— EXERCISE MATERIALS —

######

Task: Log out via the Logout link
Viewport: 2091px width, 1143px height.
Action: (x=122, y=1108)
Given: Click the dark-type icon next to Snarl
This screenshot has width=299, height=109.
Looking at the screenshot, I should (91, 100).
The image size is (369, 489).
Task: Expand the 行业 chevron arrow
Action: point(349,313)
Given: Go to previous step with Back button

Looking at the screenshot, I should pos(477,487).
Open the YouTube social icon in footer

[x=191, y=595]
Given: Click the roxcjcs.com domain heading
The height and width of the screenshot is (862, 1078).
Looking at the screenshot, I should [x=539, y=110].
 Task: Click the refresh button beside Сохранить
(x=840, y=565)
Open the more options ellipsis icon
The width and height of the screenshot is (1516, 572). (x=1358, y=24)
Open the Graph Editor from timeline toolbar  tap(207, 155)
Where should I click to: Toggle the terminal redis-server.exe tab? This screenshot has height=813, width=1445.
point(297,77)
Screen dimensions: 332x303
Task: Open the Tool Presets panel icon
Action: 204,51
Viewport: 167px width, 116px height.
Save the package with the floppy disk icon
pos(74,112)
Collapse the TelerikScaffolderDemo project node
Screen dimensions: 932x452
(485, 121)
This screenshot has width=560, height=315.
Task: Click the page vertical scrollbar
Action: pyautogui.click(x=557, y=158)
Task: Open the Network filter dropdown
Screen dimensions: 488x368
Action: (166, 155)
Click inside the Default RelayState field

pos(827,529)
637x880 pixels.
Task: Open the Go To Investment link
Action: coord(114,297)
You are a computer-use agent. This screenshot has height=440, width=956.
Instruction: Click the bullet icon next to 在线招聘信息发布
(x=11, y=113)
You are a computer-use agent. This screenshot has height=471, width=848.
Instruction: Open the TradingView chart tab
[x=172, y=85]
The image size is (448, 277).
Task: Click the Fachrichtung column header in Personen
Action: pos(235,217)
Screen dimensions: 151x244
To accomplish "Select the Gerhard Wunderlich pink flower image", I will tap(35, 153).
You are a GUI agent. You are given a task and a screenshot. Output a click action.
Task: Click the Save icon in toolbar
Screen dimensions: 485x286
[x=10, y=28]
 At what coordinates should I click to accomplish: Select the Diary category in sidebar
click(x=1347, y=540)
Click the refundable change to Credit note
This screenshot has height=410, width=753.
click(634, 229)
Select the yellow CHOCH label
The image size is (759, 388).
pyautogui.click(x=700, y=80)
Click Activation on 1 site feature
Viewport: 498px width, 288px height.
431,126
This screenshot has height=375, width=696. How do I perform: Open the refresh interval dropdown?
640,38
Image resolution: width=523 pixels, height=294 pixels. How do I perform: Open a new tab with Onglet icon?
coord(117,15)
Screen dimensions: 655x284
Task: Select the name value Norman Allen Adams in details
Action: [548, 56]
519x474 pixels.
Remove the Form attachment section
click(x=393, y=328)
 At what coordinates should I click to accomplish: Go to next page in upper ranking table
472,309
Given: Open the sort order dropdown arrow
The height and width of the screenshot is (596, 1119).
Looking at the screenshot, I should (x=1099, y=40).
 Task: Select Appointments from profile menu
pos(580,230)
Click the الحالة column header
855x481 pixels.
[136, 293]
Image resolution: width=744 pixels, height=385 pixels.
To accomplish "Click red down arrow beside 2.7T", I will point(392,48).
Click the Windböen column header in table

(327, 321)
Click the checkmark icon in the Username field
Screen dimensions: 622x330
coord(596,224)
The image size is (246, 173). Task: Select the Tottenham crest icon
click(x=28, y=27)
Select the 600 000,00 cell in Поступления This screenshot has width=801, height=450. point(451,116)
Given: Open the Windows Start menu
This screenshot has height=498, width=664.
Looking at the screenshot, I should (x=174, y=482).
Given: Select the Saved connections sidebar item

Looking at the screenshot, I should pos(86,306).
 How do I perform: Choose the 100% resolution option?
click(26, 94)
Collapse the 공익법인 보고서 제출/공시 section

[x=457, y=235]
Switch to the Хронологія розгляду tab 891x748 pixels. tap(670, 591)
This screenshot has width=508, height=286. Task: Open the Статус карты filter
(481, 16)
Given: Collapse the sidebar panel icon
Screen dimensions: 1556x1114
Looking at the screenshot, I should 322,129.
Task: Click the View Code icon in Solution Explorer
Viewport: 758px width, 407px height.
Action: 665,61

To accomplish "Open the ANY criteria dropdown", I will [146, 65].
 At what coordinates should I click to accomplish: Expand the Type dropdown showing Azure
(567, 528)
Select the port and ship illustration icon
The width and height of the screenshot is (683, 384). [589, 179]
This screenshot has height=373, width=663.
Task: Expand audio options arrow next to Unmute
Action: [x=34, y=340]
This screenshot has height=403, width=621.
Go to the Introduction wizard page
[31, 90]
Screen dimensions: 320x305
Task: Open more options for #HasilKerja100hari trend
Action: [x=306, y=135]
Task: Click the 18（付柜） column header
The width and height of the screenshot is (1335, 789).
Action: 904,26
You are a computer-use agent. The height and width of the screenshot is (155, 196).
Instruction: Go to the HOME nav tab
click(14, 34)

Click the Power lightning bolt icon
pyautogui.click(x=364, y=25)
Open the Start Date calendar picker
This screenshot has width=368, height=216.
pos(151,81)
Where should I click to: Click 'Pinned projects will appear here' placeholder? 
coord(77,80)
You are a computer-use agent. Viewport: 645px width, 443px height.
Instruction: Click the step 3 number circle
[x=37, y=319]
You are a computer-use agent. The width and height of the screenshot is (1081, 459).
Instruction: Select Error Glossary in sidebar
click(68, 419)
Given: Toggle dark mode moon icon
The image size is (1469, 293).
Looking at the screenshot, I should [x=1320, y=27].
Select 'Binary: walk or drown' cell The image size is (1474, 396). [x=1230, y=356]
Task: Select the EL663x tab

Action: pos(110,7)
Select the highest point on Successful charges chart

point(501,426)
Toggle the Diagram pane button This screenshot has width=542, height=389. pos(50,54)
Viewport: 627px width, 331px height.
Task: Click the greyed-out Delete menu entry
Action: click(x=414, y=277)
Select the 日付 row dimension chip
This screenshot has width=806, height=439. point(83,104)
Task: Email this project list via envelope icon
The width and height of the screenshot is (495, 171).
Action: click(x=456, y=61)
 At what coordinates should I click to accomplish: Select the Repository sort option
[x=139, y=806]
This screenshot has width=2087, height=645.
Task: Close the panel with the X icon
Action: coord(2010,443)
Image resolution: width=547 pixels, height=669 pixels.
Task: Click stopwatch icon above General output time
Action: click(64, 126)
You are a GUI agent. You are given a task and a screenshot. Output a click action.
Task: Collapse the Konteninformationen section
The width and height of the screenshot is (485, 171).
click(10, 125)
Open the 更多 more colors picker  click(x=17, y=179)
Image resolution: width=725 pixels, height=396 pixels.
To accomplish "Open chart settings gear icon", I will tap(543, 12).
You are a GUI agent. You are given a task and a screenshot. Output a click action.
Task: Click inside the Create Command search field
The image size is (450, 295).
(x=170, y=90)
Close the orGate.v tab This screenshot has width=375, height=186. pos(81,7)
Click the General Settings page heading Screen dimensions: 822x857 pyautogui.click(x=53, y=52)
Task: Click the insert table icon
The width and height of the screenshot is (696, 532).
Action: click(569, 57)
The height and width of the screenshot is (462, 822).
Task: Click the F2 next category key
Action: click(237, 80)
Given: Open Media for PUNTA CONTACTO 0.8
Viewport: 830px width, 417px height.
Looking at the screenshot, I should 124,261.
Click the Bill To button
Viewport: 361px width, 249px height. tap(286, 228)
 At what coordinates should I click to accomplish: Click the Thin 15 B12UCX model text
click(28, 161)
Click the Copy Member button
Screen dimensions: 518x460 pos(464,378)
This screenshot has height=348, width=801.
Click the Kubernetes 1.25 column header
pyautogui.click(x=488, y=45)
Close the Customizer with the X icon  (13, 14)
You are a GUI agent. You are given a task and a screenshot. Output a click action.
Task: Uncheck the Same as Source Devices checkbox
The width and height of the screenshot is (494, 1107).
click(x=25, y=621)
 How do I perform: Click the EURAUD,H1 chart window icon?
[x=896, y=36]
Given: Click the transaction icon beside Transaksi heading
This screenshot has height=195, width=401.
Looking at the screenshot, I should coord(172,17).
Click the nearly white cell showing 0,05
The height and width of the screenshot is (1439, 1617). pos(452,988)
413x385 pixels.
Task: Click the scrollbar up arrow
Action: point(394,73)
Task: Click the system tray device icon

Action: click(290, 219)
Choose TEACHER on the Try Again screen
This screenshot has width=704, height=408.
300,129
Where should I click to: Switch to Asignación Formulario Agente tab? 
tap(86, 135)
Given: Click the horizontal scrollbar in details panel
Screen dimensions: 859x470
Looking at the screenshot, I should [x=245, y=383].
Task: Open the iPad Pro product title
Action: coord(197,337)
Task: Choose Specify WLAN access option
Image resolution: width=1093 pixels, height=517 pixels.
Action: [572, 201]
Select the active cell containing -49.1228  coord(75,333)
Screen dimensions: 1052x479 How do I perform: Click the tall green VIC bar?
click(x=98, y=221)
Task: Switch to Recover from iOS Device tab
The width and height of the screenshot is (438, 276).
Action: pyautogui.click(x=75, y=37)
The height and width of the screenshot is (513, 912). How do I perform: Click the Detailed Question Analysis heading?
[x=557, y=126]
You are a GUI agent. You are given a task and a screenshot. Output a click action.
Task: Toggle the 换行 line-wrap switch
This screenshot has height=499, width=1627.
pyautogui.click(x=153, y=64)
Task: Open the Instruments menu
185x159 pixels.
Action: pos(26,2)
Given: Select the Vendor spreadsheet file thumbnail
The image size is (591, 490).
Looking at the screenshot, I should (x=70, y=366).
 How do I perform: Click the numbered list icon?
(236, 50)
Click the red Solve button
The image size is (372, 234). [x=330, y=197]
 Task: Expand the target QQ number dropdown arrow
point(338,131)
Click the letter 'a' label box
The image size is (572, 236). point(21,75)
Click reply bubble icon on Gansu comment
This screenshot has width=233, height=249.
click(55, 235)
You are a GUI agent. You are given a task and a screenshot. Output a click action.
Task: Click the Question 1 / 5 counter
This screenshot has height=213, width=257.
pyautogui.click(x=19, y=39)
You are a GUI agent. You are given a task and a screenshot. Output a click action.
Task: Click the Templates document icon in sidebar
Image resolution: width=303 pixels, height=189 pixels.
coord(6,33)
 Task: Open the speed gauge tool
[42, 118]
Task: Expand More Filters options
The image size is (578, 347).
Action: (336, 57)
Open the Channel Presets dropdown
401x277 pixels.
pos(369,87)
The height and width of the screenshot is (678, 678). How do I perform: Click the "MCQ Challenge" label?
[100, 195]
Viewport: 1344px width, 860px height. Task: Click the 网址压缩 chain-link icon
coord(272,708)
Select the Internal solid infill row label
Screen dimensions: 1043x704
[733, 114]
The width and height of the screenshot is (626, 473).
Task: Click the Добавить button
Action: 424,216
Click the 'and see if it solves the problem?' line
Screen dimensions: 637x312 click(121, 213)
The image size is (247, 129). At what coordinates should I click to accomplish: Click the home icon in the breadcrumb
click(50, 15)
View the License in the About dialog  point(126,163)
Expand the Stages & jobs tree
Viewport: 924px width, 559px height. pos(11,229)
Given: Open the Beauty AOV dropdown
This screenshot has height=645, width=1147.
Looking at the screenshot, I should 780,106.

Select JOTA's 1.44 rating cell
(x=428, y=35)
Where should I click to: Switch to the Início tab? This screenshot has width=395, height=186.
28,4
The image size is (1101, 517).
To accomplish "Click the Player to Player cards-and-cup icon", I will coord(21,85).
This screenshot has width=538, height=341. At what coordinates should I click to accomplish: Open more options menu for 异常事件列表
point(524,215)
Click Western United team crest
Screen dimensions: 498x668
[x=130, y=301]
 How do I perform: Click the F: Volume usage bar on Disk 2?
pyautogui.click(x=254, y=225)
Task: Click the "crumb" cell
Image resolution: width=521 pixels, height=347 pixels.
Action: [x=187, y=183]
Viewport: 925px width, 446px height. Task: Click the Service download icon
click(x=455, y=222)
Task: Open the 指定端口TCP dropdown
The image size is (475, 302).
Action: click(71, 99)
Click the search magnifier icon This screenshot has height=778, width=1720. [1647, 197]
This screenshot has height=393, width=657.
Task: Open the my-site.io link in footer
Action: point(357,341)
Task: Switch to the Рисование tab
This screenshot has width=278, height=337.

######

— ASSIGNED TASK —
What you give back should be exactly the lines of the data above from the line with "Remove the Form attachment section" through the line with "Given: Open the Windows Start menu", both of those included, and nothing more.

— EXPECTED ANSWER —
Remove the Form attachment section
click(x=393, y=328)
 At what coordinates should I click to accomplish: Go to next page in upper ranking table
472,309
Given: Open the sort order dropdown arrow
The height and width of the screenshot is (596, 1119).
Looking at the screenshot, I should (x=1099, y=40).
 Task: Select Appointments from profile menu
pos(580,230)
Click the الحالة column header
855x481 pixels.
[136, 293]
Image resolution: width=744 pixels, height=385 pixels.
To accomplish "Click red down arrow beside 2.7T", I will point(392,48).
Click the Windböen column header in table

(327, 321)
Click the checkmark icon in the Username field
Screen dimensions: 622x330
coord(596,224)
The image size is (246, 173). Task: Select the Tottenham crest icon
click(x=28, y=27)
Select the 600 000,00 cell in Поступления This screenshot has width=801, height=450. point(451,116)
Given: Open the Windows Start menu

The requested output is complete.